July 23, 2008 – 11:02 am by
Alex
2008 Farm Act
The 2008 Farm Act became law on May 22, 2008, and includes many provisions that are very specific to farmers. For example, a new business tax credit allows manufacturers and retailers of certain chemicals and pesticides a credit for 30% of the costs of protecting those chemicals. This credit is effective for expenses incurred after May 22, 2008, and before January 1, 2013. The 2008 Farm Act also provides a one-year cut in the tax rate on a corporation’s qualified timber gain to 15% for years ending after May 22, 2008, and beginning on or before May 22, 2009.

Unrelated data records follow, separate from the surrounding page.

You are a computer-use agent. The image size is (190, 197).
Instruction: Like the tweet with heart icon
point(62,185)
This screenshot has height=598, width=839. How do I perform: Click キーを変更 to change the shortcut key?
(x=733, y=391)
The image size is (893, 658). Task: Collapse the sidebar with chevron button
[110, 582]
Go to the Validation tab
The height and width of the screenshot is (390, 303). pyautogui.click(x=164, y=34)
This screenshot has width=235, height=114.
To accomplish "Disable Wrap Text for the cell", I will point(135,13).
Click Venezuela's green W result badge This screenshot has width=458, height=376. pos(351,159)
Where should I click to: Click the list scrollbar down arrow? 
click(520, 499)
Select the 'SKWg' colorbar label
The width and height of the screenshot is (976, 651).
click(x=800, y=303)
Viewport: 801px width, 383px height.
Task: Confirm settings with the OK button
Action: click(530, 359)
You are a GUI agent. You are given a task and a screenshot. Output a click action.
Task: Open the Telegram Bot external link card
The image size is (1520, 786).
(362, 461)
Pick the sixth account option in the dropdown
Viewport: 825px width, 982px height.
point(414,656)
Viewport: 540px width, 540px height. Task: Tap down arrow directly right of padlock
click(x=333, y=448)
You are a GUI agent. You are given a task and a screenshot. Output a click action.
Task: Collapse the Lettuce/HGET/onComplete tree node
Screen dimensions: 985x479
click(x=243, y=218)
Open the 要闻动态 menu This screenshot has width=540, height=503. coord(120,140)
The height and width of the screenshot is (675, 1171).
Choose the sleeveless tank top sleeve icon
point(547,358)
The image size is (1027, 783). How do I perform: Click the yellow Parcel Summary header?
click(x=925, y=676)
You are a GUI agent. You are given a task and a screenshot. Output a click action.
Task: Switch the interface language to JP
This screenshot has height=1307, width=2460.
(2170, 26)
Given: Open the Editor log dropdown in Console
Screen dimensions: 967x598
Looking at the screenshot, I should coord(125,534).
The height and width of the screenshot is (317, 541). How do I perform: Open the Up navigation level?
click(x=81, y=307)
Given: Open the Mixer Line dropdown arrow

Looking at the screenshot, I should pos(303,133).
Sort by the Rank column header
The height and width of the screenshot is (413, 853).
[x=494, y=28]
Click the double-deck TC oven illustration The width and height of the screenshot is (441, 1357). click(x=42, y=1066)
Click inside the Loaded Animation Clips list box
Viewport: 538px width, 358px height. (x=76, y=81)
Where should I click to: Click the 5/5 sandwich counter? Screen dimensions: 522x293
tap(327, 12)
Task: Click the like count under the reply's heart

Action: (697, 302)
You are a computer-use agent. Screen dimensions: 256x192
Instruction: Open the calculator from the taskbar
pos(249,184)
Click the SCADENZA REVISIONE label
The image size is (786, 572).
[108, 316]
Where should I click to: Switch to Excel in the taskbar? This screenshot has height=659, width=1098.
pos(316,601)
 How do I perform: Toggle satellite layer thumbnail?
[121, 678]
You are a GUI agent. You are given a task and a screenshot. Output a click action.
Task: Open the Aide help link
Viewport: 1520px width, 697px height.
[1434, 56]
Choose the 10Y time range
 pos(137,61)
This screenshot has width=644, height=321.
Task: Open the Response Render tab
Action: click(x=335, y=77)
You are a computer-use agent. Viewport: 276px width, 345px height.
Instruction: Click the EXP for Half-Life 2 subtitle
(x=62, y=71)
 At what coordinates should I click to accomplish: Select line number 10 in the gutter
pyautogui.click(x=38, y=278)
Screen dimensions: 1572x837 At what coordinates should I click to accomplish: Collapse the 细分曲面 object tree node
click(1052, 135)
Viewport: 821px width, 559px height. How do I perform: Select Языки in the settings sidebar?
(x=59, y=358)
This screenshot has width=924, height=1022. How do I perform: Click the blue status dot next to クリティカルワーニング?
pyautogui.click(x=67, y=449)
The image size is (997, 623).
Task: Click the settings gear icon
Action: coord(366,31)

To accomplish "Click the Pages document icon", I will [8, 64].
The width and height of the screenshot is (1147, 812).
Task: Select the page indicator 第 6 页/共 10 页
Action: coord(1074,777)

Other items listed in the 2008 Farm Act explain that: 1) Conservation reserve payments made after 2007 and received by those who are on Social Security retirement or disability are not subject to self-employment tax; 2) There is a limit on farming losses that a taxpayer can use to reduce other non-farming business income. Beginning after 2009, for entities other than C Corporations, the annual farming loss is limited to the greater of $300,000 ($150,000 for married filing separate), or the taxpayer’s total net farm income for the five previous years; and 3) There is a new credit for the development of biofuels produced from agricultural waste, wood chips, and switch grass for fuel produced after 2008 and through 2012.
The 2008 Farm Act has several other farming and non-farm related provisions. Our tax software will be fully updated to handle these new laws.